The globalization of American psychology

I know it’s bad form, but I’m going to quote myself, from yesterday’s entry:

For those of us who are trained in the US system and interested in global mental health, I can’t think of anything more important than developing a critique of our own failures. Let’s not globalize American medication or our rejection of empirically supported treatments.

And today, I open up my New York Times magazine, and voila: The Americanization of Mental Illness. (Am I controlling the New York Times through my blog?)

Ethan Watters presents a summary of his soon to be released book “Crazy Like Us: The Globalization of the American Psyche” and it’s worth a read. I won’t rewrite the whole piece here, but his essential argument is the good faith efforts of Euro-American mental health care practitioners is serving to change how people in other cultures view non-normative behaviors, and that’s not all good. He makes it clear that he is not belittling mental illness or the suffering that accompanies it, and that he respects Western medical science’s contribution to examining the mechanisms of mental illness. Here’s his follow-up:

Whatever the trigger, however, the ill individual and those around him invariably rely on cultural beliefs and stories to understand what is happening. Thoe stories, whether they rely on spirit possession, semen loss or serotonin depletion, predict and shape the course of the illness in dramatic and often counterintuitive ways… mental illness is an illness of the mind and cannot be understood without understanding the ideas, habits, and predispositions — the idiosyncratic cultural trappings — of the mind that is its host.

This is good cultural psychology, and it’s great to see it’s getting fair play. Watters goes on to present research showing that the mental health literacy movement’s push to destigmatize schizophrenia by presenting it as a “brain disease” actually has the opposite effect, and how the medicalization of mental illness (as opposed to viewing it as a psychosocial problem) can result in the formation of a sufferer identity rather than as someone suffering from an affliction.

I encourage you to read the article, but I can’t resist a few quotes here. A Chinese psychiatrist is interviewed about an epidemic of Western-style anorexia in Hong Kong, and sums up the larger problem thusly:

As Western categories for diseases have gained dominance, micro-cultures that shape the illness experiences of individual patients are being discarded… The current is too strong.
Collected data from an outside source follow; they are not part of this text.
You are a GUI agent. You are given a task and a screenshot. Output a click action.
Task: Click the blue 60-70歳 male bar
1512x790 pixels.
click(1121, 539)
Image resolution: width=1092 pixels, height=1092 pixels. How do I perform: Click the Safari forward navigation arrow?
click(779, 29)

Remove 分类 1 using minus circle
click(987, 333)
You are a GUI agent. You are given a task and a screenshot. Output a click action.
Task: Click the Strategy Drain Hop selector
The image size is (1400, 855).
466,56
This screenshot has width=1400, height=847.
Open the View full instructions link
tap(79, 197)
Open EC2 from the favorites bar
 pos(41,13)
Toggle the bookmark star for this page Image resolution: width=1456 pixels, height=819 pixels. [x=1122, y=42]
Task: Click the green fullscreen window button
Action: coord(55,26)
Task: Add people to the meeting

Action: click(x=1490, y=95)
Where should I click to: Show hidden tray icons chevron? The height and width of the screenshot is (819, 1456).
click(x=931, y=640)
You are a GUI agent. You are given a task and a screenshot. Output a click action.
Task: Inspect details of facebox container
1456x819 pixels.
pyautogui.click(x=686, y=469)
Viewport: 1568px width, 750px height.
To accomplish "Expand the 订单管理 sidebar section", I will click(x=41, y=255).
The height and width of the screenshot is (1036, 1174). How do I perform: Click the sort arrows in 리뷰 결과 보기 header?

Describing the anemic section of the DSM-IV given to non-Western mental illness categories:

Illnesses found only in other cultures are often treated like carnival sideshows. Koro, amok and the like can be found far back in the American diagnostic manual (DSM-IV, Pages 845-849) under the heading “culture-bound syndromes.” Given the attention they get, they might as well be labeled “Psychiatric Exotica: Two Bits a Gander.”

And here’s the kicker, on our exporting the culture that Judith Warner discussed yesterday:

The ideas we export often have at their heart a particularly American brand of hyperintrospection — a penchant for “psychologizing” daily existence. These ideas remain deeply influenced by the Cartesian split between the mind and the body, the Freudian duality between the conscious and unconscious, as well as the many self-help philosophies and schools of therapy that have encouraged Americans to separate the health of the individual from the health of the group. These Western ideas of the mind are proving as seductive to the rest of the world as fast food and rap music, and we are spreading them with speed and vigor.